James Bond 007 contre Docteur Mots

Disons-le d’emblée : l’ouvrage intitulé The Wit and Wisdom of James Bond a a priori deux défauts. Mais, ces deux défauts touchant à son principe même, il convient peut-être de préciser les choses.

Comme le titre le suggère, nous avons là une compilation de répliques diverses empruntées à tous les films de la série (et à différents personnages, et non pas seulement à Bond), avec un certain nombre de photos, mais il est probable que la moitié de ces répliques passeront au-dessus de la tête des lecteurs « profanes » qui ne consacrent pas leur vie à voir et à revoir les aventures cinématographiques de l’Agent 007 : toutes ces citations sont données telles quelles, sans rien pour rappeler leur contexte. Ainsi, si l’on peut imaginer que « Shocking, positively shocking » évoquera dans la mémoire de tout un chacun la mort du méchant électrocuté dans sa baignoire à la fin du prégénérique de Goldfinger, il n’est pas sûr que « Try to be a little less than your usual frivolous self, 007 » soit aussi parlant (il s’agit d’une remarque du toujours excédé Q dans Opération Tonnerre).

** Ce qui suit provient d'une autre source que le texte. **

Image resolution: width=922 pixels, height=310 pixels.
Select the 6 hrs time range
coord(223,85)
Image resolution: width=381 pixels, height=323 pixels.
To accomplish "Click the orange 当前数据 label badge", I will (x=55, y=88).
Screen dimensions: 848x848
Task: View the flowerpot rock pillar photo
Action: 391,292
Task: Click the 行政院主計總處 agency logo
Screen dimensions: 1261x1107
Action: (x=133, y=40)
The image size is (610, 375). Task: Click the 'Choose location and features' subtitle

Le second défaut, qu’on vient d’ailleurs de percevoir à travers ces deux citations, est que l’ouvrage est en anglais et dans l’ensemble parfaitement intraduisible, même si des régiments de sous-titreurs et de doubleurs ont, par la force des choses, dû trouver pour le cinéma des équivalents français à ces répliques.  Le « Tu peux dire que ça fait un choc » de la VF de Goldfinger fait sans doute son petit effet, mais on perd pratiquement le double jeu de mots « électrique » sur shocking (choquant/électrocutant) et sur positively (absolument/suivant le pôle positif du courant). Traduire, c’est toujours trahir, mais c’est surtout perdre des plumes.

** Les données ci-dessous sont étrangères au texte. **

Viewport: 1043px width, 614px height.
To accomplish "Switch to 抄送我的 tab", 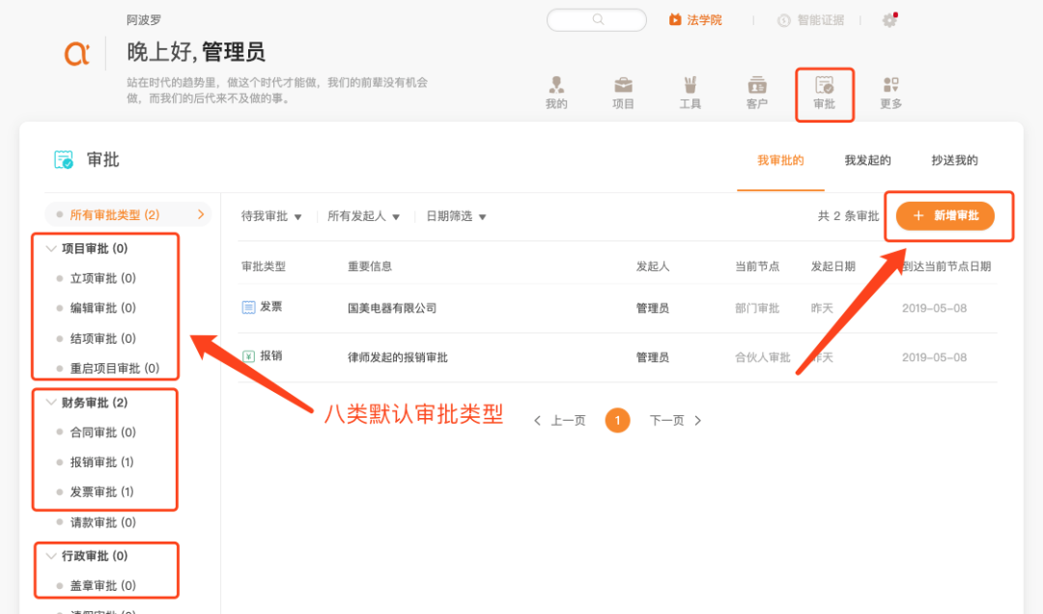I will pyautogui.click(x=954, y=160).
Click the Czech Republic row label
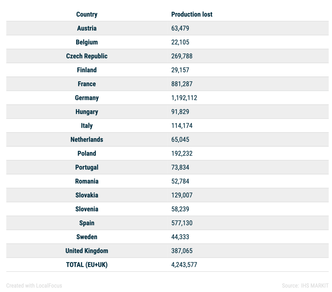Image resolution: width=332 pixels, height=292 pixels. (87, 56)
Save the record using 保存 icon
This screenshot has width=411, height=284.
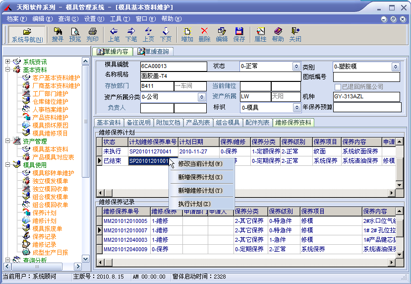tap(239, 34)
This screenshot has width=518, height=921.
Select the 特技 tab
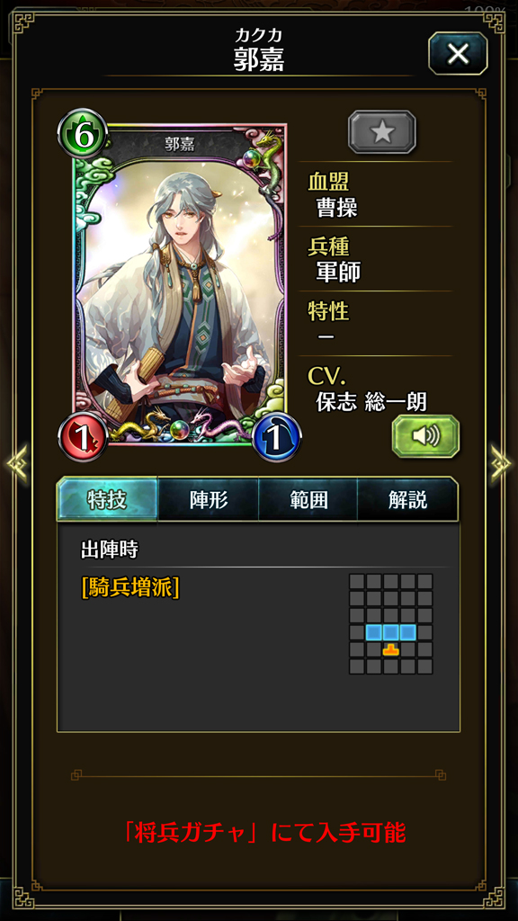tap(107, 499)
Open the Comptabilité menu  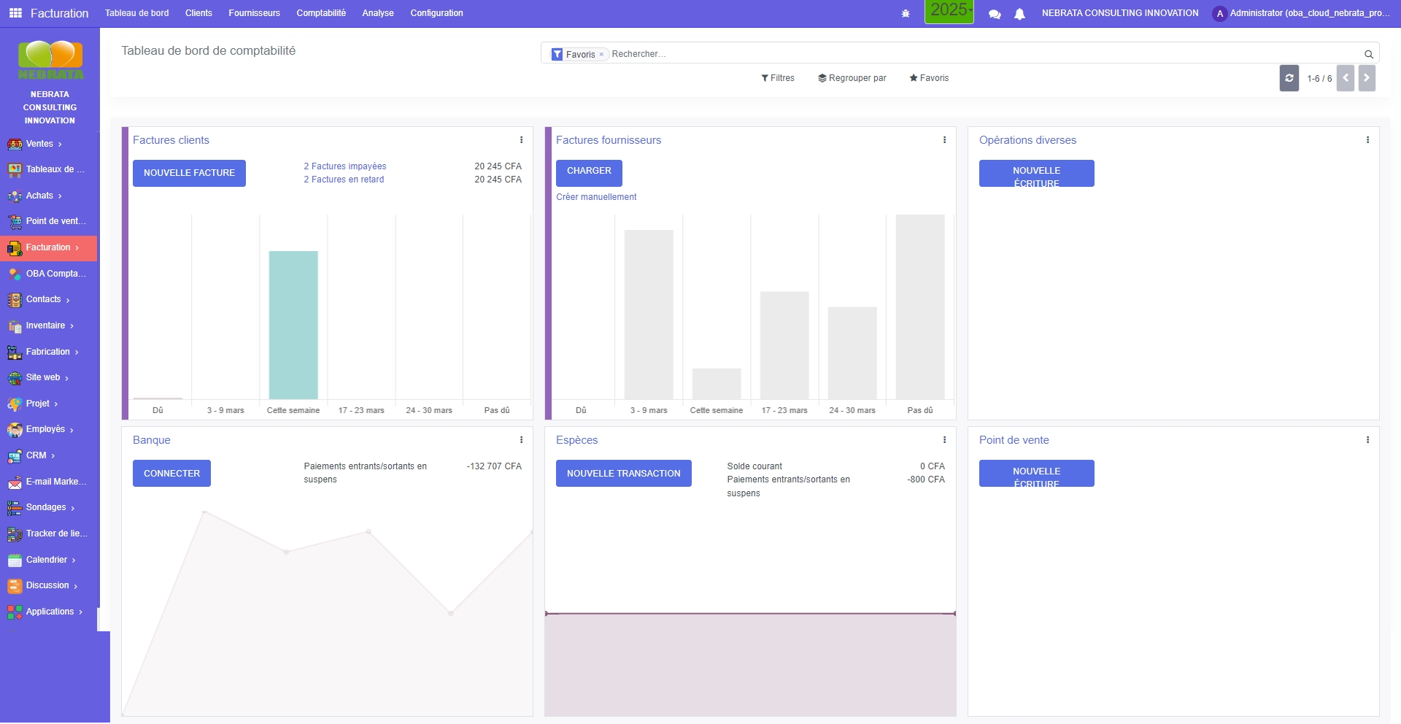pos(321,13)
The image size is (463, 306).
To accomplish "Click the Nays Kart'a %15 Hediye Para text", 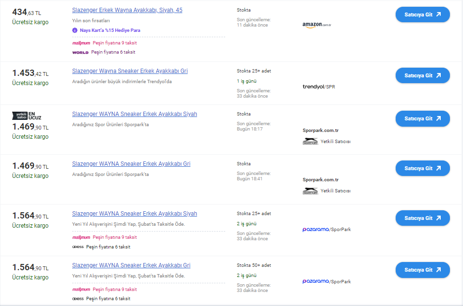I will click(x=110, y=30).
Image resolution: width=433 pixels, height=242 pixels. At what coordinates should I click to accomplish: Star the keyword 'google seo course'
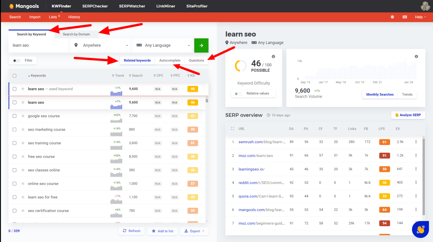tap(23, 116)
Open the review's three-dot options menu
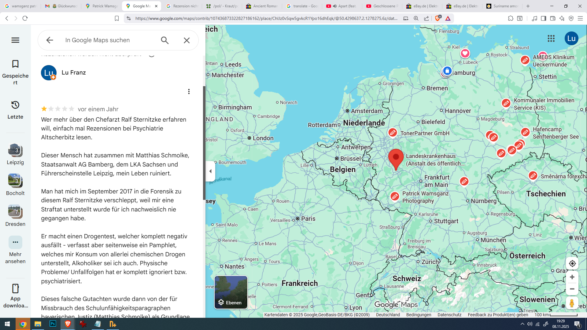Viewport: 587px width, 330px height. pyautogui.click(x=189, y=91)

Toutefois, si ce second défaut est irrémédiable, le premier que nous avons signalé révèle à sa manière une qualité essentielle des dialogues des « Bond ». Ce ne sont pas des « mots d’auteur » plaqués artificiellement. Non, ils sont le plus souvent intégrés à l’image, à la situation, et c’est peut-être là l’une des raisons majeures du succès des films de la série (en tout cas lorsqu’ils sont réussis) : leur cohérence.

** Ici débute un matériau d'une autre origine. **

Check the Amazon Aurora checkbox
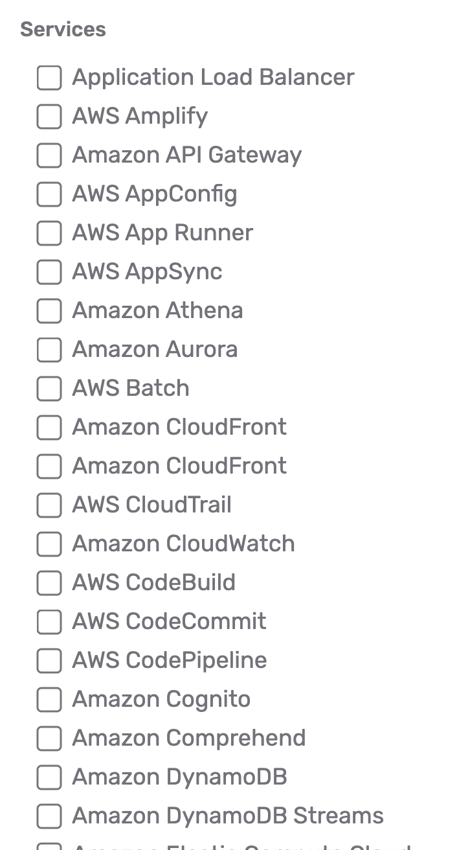Screen dimensions: 470x850 point(49,350)
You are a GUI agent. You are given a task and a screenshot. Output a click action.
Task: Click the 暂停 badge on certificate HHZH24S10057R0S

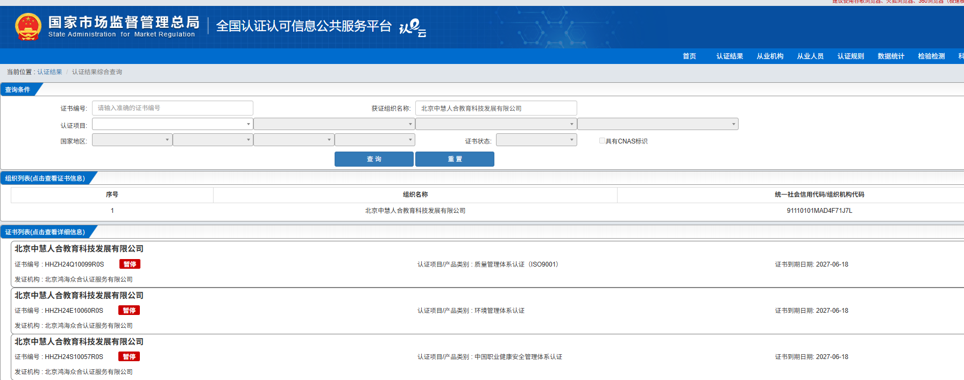[x=129, y=356]
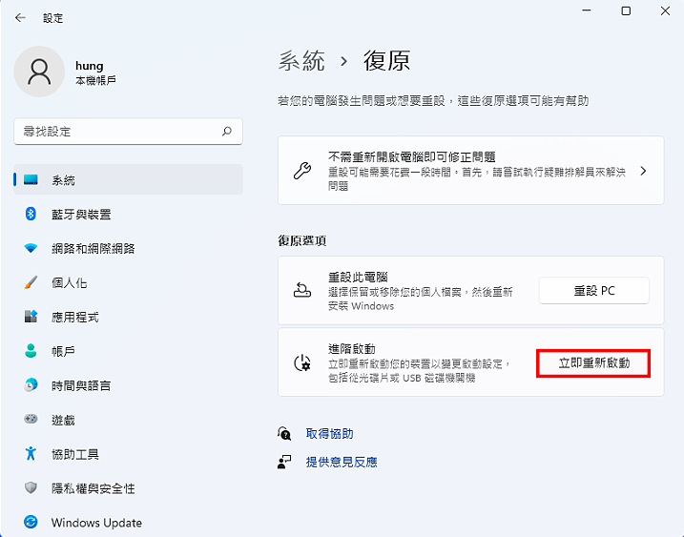The width and height of the screenshot is (684, 537).
Task: Open Windows Update via the sync arrows icon
Action: (x=31, y=522)
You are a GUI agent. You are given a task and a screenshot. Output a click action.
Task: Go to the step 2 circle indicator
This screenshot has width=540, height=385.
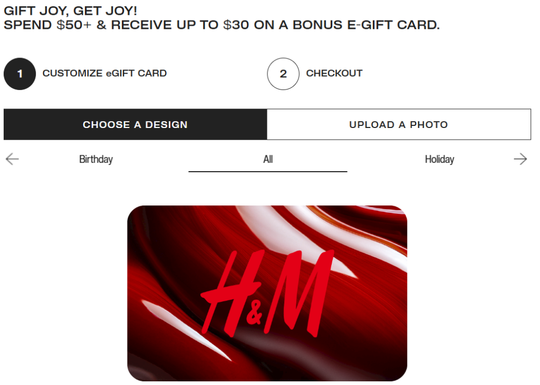pos(283,74)
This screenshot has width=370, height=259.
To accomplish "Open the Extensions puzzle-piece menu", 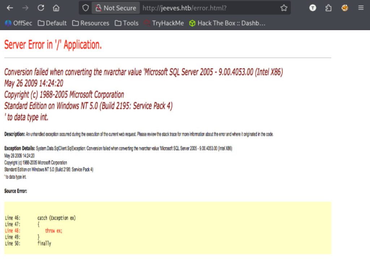I will [x=328, y=8].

Ce qui appelle une dernière remarque. Les Anglais, pour désigner ces bons mots, parlent souvent de one-liners. Répliques brèves, d’une ligne, qui fusent et qui claquent. Mais on s’aperçoit dans cette compilation que ces one-liners sont souvent en réalité des three-, four-, voire five-liners, parce que ce sont souvent des justifications. Justifications des méchants qui, lorsqu’ils sont traités de fous, expliquent qu’entre la folie et le génie, la différence est mince, un génie étant tout simplement un fou qui a réussi, ce qui implique une responsabilité de la société. Mais la surprise majeure vient du fait que les bons, James Bond en tête, passent autant de temps que les méchants à se justifier (le « shocking ! » lancé par Bond n’implique-t-il pas que le méchant était si laid qu’il méritait de mourir ?), et il convient peut-être ici d’évoquer la thèse d’un biographe de Fleming selon laquelle c’est un profond sentiment de culpabilité qui aurait amené celui-ci à imaginer ses romans. On sait en effet que Fleming avait joué un rôle majeur dans l’élaboration de l’Operation Mincemeat qui a récemment fait l’objet du film La Ruse et qui consistait à créer à partir d’un cadavre anonyme déguisé en officier anglais et bardé de documents tous aussi faux les uns que les autres un leurre destiné à orienter l’ennemi allemand sur de fausses pistes. Cette victoire aurait, dit-on, évité la mort de milliers de soldats britanniques, mais cette victoire gagnée de manière déloyale s’accommodait assez mal du principe de fair play si cher aux Anglais. Et donc, James Bond est là pour racheter cette faute en se présentant toujours dès la première seconde comme « Bond, James Bond ».

FAL

James Nolan & Simon Ward, The Wit and Wisdom of James Bond. Titan Books, London. £14.99

NB : Signalons que, malgré ce que nous avons dit à propos du caractère intraduisible de cet ouvrage, les éditions Ynnis se sont valeureusement risquées à en proposer une version française, sous le titre James Bond – Les Répliques qui tuent (17,95€).